Dentro de Valparaíso, en dirección a Viña del Mar, hay un típico mercado de frutas, verduras, carnes y especias. Los colores explotan en los cajones mientras los vendedores se esfuerzan por convencer a todos de la calidad superlativa de su mercadería. El mundo de patrones, changarines, clientes, ofertas e intercambios alcanza su esplendor bajo esta forma tradicional. La venta de los frutos de la tierra no solo tiene lugar dentro del edificio sino en varias cuadras a la redonda, donde se aglutinan carros y camiones.

Esta feria queda sobre la Avenida Brasil, un bulevar paralelo al mar con un paseo central, palmeras, estatuas y monumentos.

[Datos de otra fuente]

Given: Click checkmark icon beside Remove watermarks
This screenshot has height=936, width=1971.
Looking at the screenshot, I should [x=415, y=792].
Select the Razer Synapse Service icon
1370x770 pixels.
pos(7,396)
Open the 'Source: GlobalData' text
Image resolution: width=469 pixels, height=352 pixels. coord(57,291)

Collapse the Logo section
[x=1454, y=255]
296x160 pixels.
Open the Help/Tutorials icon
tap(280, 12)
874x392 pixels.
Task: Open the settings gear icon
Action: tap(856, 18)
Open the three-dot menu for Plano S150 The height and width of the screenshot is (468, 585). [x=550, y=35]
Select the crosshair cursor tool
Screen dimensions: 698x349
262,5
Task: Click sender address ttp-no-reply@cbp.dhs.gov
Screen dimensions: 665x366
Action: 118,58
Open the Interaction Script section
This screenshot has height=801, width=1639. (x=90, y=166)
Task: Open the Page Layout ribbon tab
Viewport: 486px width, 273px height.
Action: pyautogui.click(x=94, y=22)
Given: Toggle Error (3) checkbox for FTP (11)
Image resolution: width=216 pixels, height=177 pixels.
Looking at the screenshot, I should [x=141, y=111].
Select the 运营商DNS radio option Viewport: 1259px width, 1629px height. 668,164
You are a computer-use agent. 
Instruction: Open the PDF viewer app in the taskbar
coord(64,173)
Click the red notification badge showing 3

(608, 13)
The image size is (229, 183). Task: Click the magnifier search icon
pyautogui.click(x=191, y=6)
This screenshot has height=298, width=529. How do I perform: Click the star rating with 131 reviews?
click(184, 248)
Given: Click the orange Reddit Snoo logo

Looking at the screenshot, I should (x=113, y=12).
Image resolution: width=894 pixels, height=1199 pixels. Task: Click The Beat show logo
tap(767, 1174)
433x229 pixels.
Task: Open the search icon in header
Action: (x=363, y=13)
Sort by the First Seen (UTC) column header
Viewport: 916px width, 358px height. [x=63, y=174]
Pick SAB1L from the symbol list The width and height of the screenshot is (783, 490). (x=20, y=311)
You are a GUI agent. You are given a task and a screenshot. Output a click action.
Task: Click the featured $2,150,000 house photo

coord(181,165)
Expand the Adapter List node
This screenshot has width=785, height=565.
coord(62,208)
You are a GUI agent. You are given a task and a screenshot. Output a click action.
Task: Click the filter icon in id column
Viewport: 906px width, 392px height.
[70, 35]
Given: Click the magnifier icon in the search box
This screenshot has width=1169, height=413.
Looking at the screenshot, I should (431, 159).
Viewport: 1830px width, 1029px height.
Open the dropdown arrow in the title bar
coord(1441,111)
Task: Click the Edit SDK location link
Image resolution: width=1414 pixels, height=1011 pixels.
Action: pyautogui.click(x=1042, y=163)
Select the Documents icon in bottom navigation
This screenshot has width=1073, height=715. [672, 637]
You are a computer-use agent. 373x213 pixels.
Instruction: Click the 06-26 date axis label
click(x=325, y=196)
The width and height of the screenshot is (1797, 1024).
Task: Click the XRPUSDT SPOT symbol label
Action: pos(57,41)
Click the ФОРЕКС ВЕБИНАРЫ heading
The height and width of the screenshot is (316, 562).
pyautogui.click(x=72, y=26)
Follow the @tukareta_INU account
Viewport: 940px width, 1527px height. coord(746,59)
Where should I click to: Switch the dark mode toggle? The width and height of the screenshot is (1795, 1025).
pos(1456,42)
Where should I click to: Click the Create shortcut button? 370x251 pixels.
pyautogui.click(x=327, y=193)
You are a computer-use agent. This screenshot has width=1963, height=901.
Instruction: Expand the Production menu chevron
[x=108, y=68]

Las construcciones simbólicas tienen la pretensión de atender a buena parte del arco social e ideológico: hay conquistadores, próceres, militares, marinos, bomberos, inmigrantes, desaparecidos por el Estado, masones, entre otros actores de la comunidad. En torno a esa arteria también se ubican varias universidades.

En cercanías a ese mismo lugar, hay una fábrica de cerveza que cada tanto lanza a la atmósfera grandes bocanadas de humo blanco sobre el que vuelan las gaviotas. Luego de cada emanación el ambiente adquiere el aroma de la cebada.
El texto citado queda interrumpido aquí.